Tamara R. Buckley
Associate Professor of Counseling and Psychology
Dr. Buckley is an Associate Professor at Hunter College in the Counseling Program and at The Graduate Center in Critical Social-Personality Psychology. She earned both a Ph.D. in Counseling Psychology and a M.S. in Organizational Psychology at Columbia University, Teachers College. She earned a B.S. in Business Administration from the University of California at Berkeley and worked in investment banking and management consulting prior to entering psychology. She is a New York State Licensed Psychologist.
Dr. Buckley teaches both clinical and didactic courses in the graduate counseling program. As a professor, she focuses on helping students to integrate theoretical and self- knowledge with multicultural factors. At the Graduate Center she teaches a course on racial and cultural factor in group dynamics. Dr. Buckley has taught the following courses: theories of counseling, foundations of school counseling, clinical supervision, counseling skills, multicultural aspects of counseling, and group relations: a racial-cultural focus.
In the broadest sense Dr. Buckley’s research focuses on race and social justice. She seeks to build knowledge about how social identity and oppressive structures interact to produce disparities in health, education and workplace. Her more recent work explores approaches to facilitate dialogue across dimensions of difference such as race that are often rendered invisible by colorblind ideologies.
Dr. Buckley has received numerous awards for her research including a Visiting Scholars Fellowship at the Russell Sage Foundation, Carolyn Payton Early Career Psychology Award, APA, Division 35, Psychology of Black Women, and NIMH-fellowship at Hunter College Center for Community Urban Health in HIV Research for the Community.
Some recent work includes:
• A recent (2014) co-authored book with Erica Gabrielle Foldy, “The Color Bind: Talking (and Not) Talking About Race at Work” published by the Russell Sage Foundation Press that argues for the importance of “color cognizance,” which stands in opposition to color blindness, the dominant approach in the US since the 1960’s. The book suggests a model for how to transcend the color bind -- a belief that a racial dynamic is occurring but uncertainty about how, or if, it should be addressed -- by creating work groups that can discuss racial and cultural issues to advance the work and enhance relationships.
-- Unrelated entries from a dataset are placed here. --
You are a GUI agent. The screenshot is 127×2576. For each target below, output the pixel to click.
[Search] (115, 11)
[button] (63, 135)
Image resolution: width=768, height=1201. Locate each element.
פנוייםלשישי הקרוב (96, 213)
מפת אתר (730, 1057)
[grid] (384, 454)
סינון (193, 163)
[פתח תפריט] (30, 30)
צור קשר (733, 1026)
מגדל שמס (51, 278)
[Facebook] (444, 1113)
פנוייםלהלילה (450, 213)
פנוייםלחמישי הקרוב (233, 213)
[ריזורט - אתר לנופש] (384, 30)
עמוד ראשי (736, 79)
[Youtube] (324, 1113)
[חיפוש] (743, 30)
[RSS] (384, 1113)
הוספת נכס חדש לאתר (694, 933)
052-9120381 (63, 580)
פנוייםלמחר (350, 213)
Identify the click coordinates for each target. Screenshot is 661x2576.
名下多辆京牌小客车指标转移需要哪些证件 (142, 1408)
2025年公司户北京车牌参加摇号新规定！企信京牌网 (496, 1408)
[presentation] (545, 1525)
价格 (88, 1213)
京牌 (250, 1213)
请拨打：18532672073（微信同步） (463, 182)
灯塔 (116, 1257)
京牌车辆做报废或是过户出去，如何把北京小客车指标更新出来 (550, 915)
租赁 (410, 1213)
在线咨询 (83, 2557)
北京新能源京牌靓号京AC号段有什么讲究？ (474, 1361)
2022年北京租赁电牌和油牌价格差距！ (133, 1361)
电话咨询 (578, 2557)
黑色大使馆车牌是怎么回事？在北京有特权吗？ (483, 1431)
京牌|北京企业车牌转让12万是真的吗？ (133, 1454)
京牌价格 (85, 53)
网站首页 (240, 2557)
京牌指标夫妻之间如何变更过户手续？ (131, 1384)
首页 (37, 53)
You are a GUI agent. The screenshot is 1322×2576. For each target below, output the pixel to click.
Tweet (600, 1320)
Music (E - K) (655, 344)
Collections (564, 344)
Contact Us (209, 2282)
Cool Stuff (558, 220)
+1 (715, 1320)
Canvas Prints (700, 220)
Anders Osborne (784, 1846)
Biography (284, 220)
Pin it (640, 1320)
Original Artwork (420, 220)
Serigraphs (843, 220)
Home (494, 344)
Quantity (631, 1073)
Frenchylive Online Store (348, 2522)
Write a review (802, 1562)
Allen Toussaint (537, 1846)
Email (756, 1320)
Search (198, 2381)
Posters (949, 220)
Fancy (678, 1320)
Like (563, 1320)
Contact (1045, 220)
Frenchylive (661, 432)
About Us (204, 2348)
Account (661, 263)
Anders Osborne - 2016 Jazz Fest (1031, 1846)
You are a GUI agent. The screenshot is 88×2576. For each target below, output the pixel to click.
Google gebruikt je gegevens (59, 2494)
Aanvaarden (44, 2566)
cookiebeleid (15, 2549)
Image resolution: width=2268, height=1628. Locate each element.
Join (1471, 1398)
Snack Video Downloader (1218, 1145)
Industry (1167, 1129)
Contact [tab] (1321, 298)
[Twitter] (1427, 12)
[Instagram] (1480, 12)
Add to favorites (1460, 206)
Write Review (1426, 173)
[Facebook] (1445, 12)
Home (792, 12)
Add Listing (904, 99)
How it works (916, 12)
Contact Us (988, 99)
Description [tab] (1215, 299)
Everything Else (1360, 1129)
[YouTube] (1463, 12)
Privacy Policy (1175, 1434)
• In a forthcoming second volume we extend our empirically-derived model into different contexts: teaching, research, and organizations. In an effort to reclaim the centrality of racial dynamics even in contexts that seem to be racially neutral, we argue that racial and cultural dynamics are omnipresent in individual’s communities, organizations, and society at large. To refine the model we dig more deeply into existing work on cultural humility and cultural competence across disciplines, and present examples from actual cases of largely generative racial and cultural contact in these contexts.
• Current work funded by the NIMH explores how race and gender socialization influence HIV prevention behaviors such as dating and sexual-risk taking behaviors in a diverse group of college women.
• Building on earlier work on racial and gender identity and psychological functioning in black adolescent girls and biracial women, my forthcoming manuscript at The Journal of Sex Roles looks at the role of race and gender role identity on black adolescent male’s global and academic self-concept.